Le caratteristiche del detraining possono essere diverse a seconda della durata della sospensione dell’allenamento o dell’allenamento insufficiente.

In questo articolo affrontiamo con Lorenzo Piotti, il concetto di detraining e in particolare i suoi effetti negli sport di endurance.

 

Performance e detraining

 

Lo sviluppo delle massime prestazioni fisiche, come tipico degli atleti di resistenza agonisti, dipende da diversi mesi o anni di allenamento aerobico. Gli adattamenti fisiologici associati a questi miglioramenti includono aumenti sia della funzione cardiovascolare che della capacità ossidativa del muscolo scheletrico.
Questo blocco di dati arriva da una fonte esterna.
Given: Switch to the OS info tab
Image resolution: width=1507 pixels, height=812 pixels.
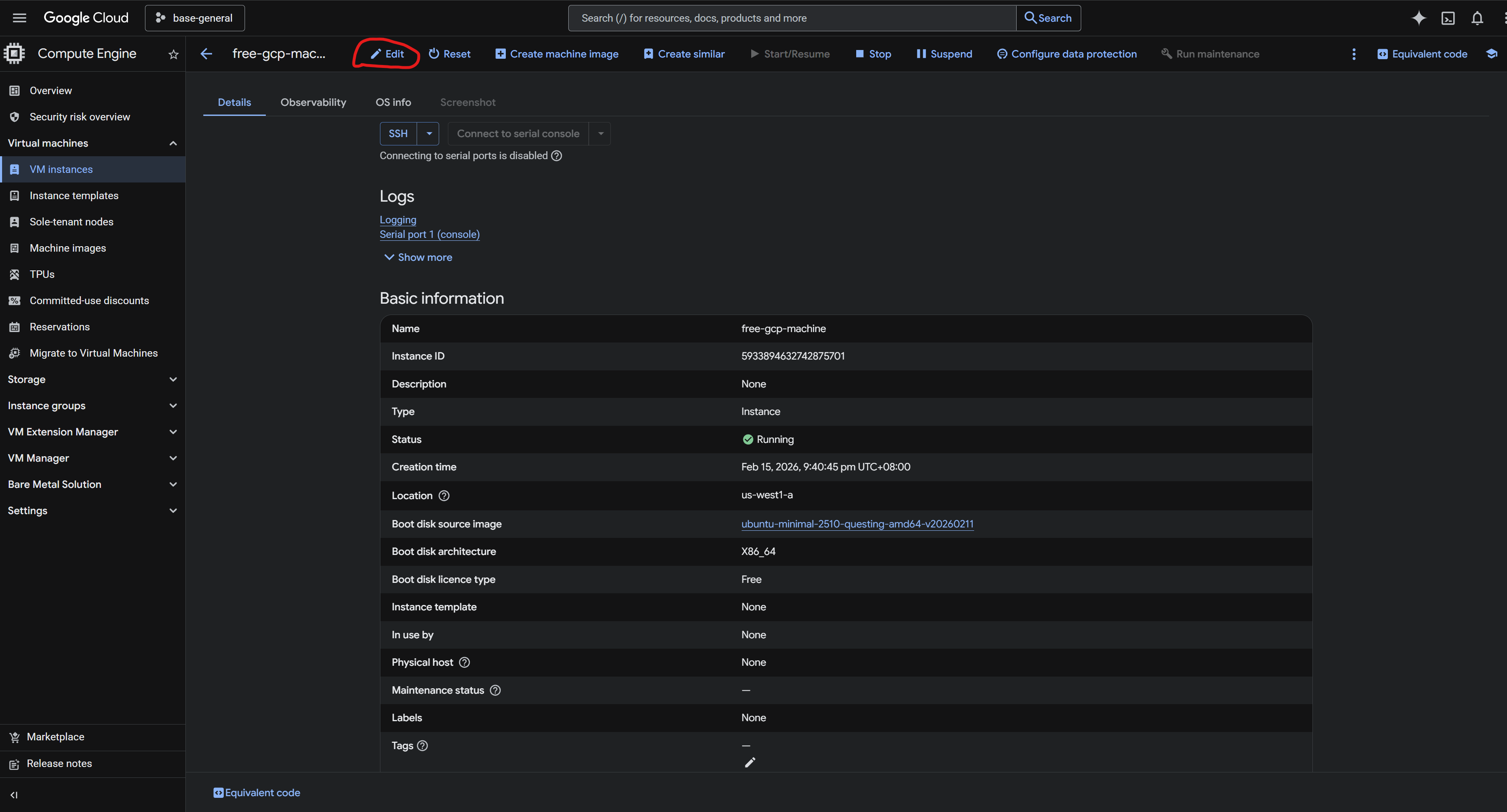Looking at the screenshot, I should [x=393, y=102].
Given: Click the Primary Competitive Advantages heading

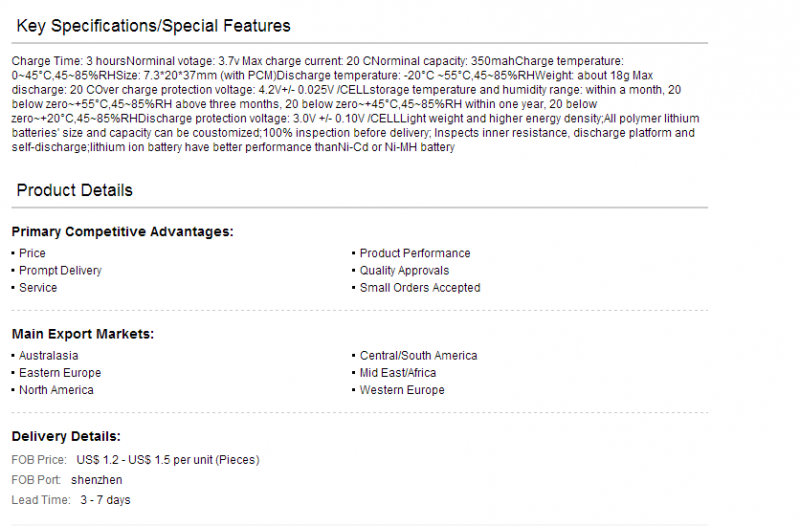Looking at the screenshot, I should (122, 232).
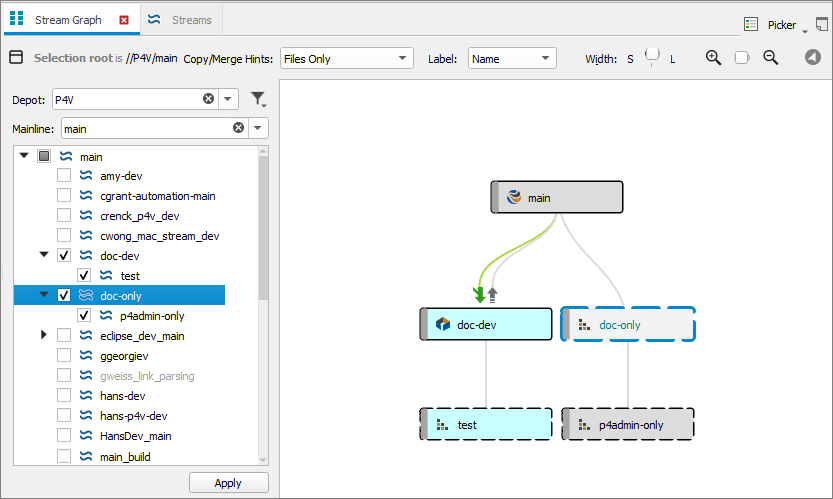Viewport: 833px width, 499px height.
Task: Expand the eclipse_dev_main tree node
Action: pos(44,336)
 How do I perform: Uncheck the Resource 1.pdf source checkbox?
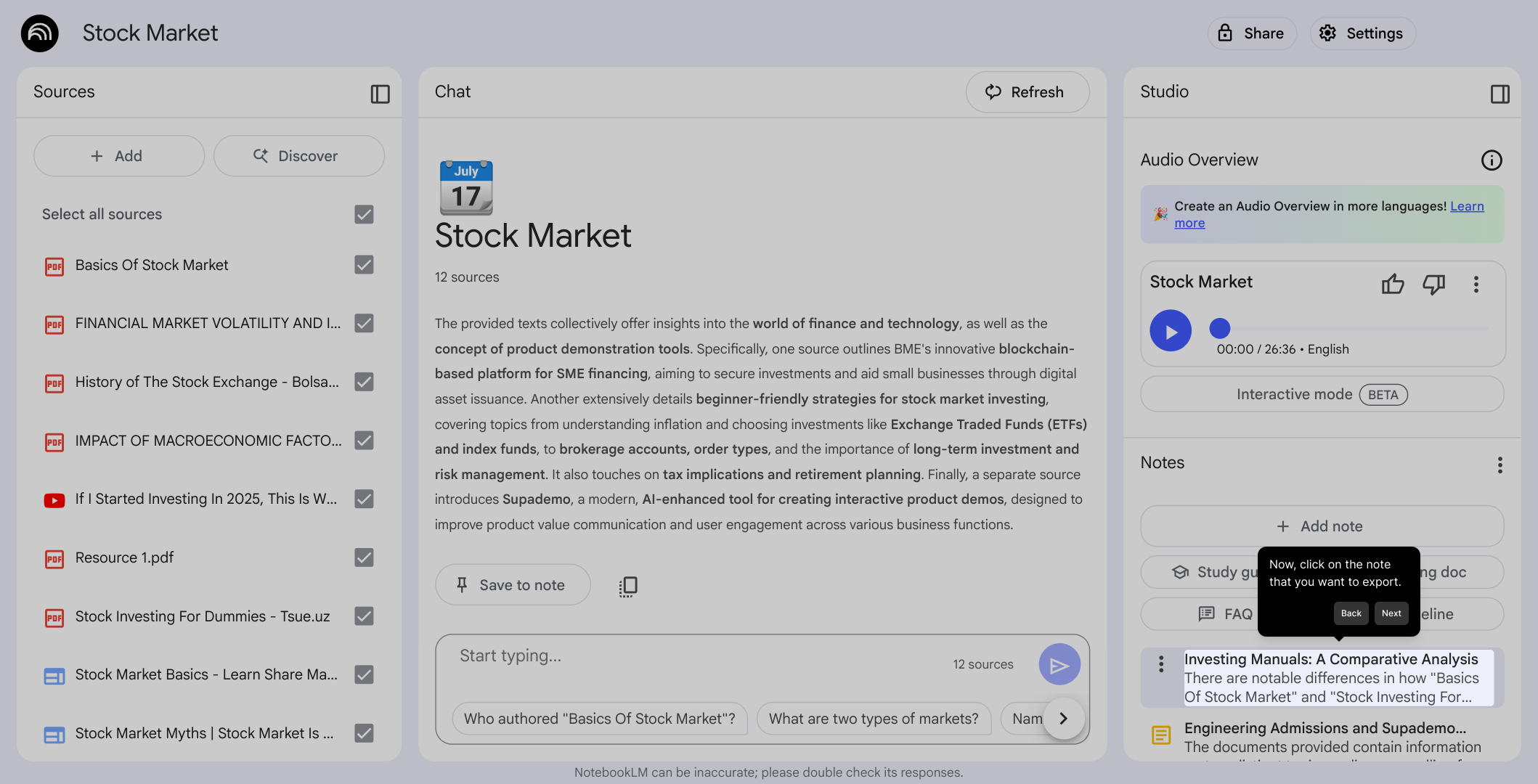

Ciò avviene per le prestazioni massime dell’esercizio, come evidenziato dall’aumento dell’assorbimento massimo di ossigeno (VO2max). Lo riscontriamo però anche nella resistenza all’esercizio submassimale, che include aumenti sia della funzione cardiovascolare che della capacità ossidativa del muscolo scheletrico.

L’attività fisica stimola numerosi adattamenti morfologici e funzionali del sistema cardiaco. Questi sono comunemente indicati come rimodellamento cardiaco indotto dall’esercizio (EICR). L’EICR è stato ben documentato negli atleti d’élite e amatori, ma si sa relativamente poco sugli adattamenti cardiaci “inversi” durante il detraining in una popolazione atletica.

 

Allenamento e riposo

 

Come visto negli articoli precedenti sul carico di allenamento e sul riposo, per ottenere un adattamento e un miglioramento prestativo occorre un’alternanza ciclica (e ripetuta con frequenza regolare) delle fasi di esercizio fisico- recupero- alimentazione.

Gli effetti ottenuti con le varie tipologie di esercizi svolti con regolarità settimanale/mensile/annuale, sono sempre cumulativi. Per indurre gli adattamenti necessari all’incremento della prestazione occorre monitorare il carico di allenamento. Questo è infatti la misura del lavoro che l’atleta deve effettuare per portare a questi miglioramenti. Nonostante periodi prolungati di allenamento aerobico, le riduzioni della prestazione massimale e submassimale dell’esercizio si verificano entro poche settimane dopo la cessazione dell’allenamento.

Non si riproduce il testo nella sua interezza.